Constituant avec "Suspiria" l'un des films qui a propulsé Dario Argento sur le devant de la scène, "Les Frissons de l'angoisse" se savoure comme un bon vieux polar italien des années 70 (car c'est un peu ce qu'il est...). Sans atteindre le talent scénaristique et la mise en scène de "Suspiria", ce giallo démeure une bonne surprise, surtout avec le temps passé. Autant dire qu'il n'a pris pas énormément de rides et qu'il reste toujours aussi surprenant et évident lors de son dénouement. L'ambiance opressante est moins mis en valeur et Argento rajoute même à son film quelques instants comiques, mélangés à la noirceur de l'enquête. Certes, le speech reste banal, à savoir un sérial-killer s'éclatant à tuer, mais la façon dont le "maître du giallo" met en évidence les indices qui permettent (et ce dès le début!) de savoir qui est le tueur pour que les personnages détournent ces pistes est très ingénieux. On regrettera la première partie, bien trop longue et présentant des dialogues sans réel intérêt, quant à la deuxième, le suspense est à son comble et à ce moment là, on retrouve le Dario Argento auquel on a été habitué, et ses idées plus farfelues les unes que les autres. "Les Frissons de l'angoisse", excepté le premier quart d'heure, est un bon cru sans non plus atteindre le niveau de "Suspiria", qui laisse le spectateur en haleine et à la fois enquêteur à part entière.

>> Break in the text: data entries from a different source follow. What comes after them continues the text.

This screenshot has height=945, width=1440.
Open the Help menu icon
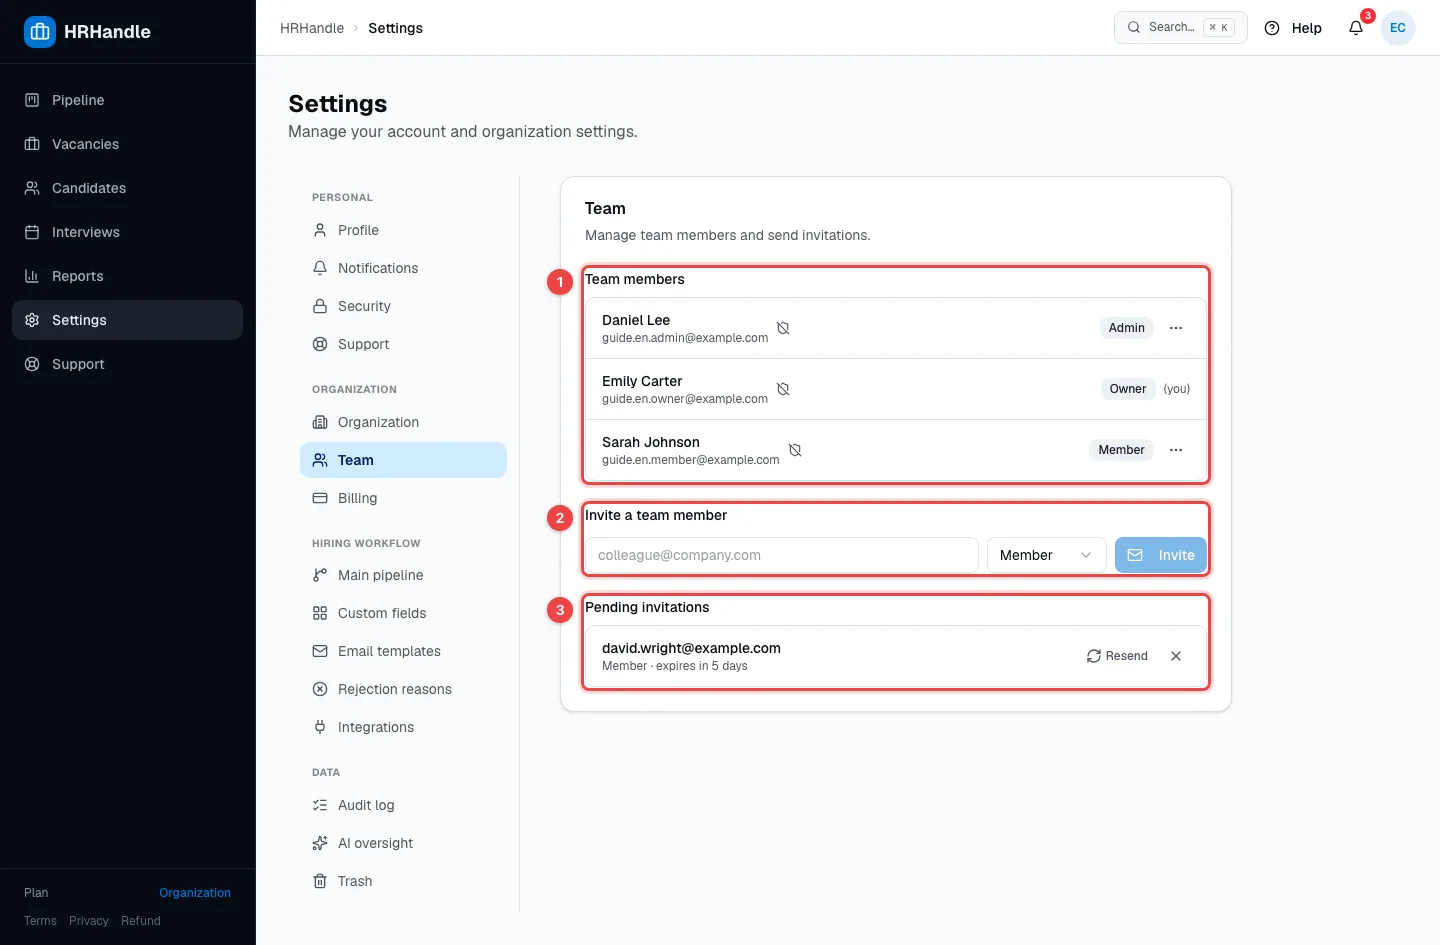point(1272,28)
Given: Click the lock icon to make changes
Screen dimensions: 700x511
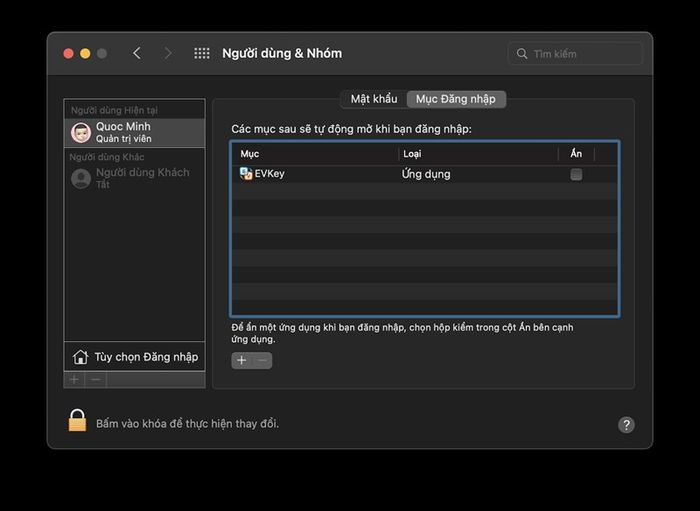Looking at the screenshot, I should [77, 420].
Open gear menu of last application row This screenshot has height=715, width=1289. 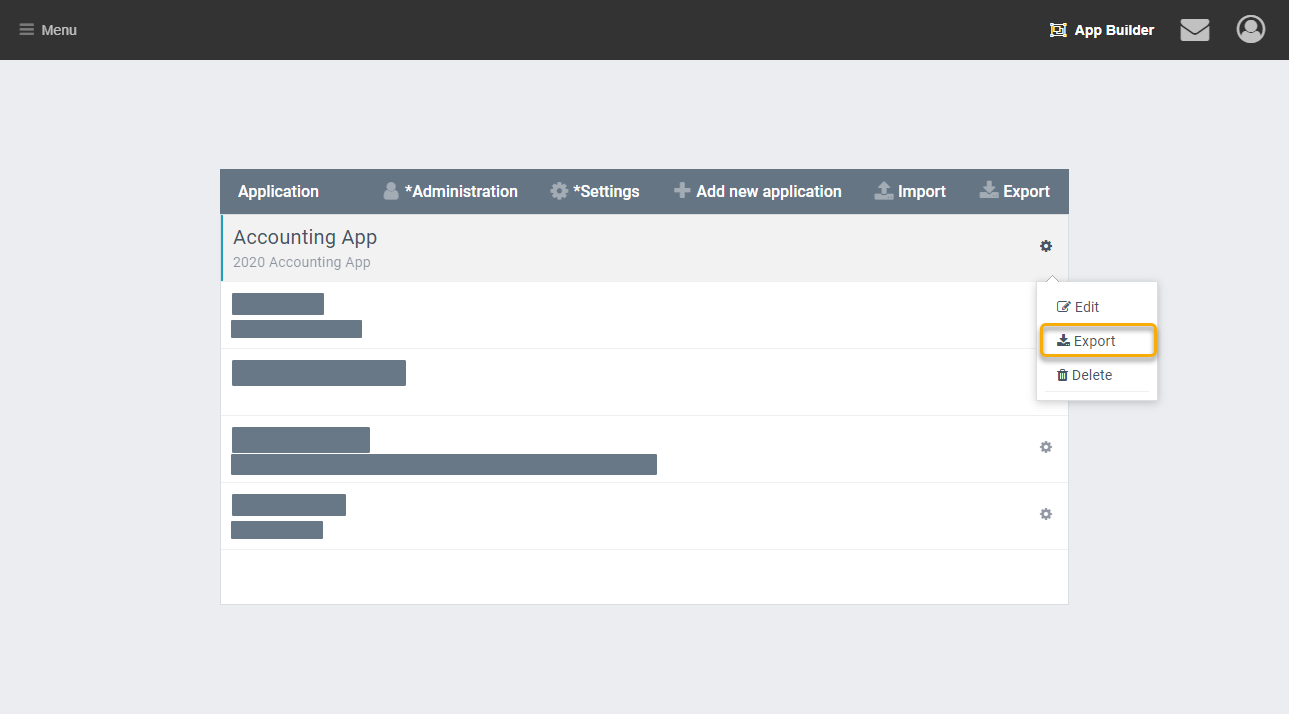(1046, 514)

Un pur bonheur ce film , un melange savoureux de kitsch et de malsain , d'immonde... avec un suspense haletant et de bons acteurs ( a voir en vo italienne ) et un final de trés grande qualité , a voir
"Profondo Rosso", en version longue, c'est un peu plus de 2h... et on les sent bien passer. Première impression : hormis les scènes de meurtre et la musique, pas grand chose à se mettre sous la dent. Entre temps, beaucoup de dialogues et de scènes où il ne se passe rien. Des scènes plus "comiques" un peu redondantes. Des acteurs pas toujours convaincants. A la deuxième lecture, on découvre que "Profondo Rosso" est un film plus profond qu'il n'y paraît, avec de nombreux foreshadowings et une mise en scène très travaillée et parfois décontenançante (de même pour les ellipses au montage). Et évidemment, il ne faut pas oublier que David Hemmings n'est pas là pour rien : le film fait constamment référence à "Blow-Up". Mark, un artiste, assiste à un meurtre, manque des informations capitales, galère un peu, tourne en rond en voiture ; tout comme Thomas dans le film d'Antonioni. A priori, rendre hommage à un aussi grand film, c'est bien. Sous forme d'un film d'horreur qui demeure par moments bien balourd, ça ne peut pas marcher à 100%. On peut toujours se dire que si Antonioni avait eu de l'humour et l'envie de tourner une série B, ça aurait donné "Profondo Rosso". Mais en mieux.
Entre les Lucio Fulci et les Dario Argento, je finis par me paumer un peu, d'autant que j'ai du voir tous leurs films (ou à peu près). Il n'en reste que je les ai toujours trouvé très moyens, avec un coté téléfilm légèrement soporifique, et un peu trop "oniriques" pour susciter une angoisse viscérale.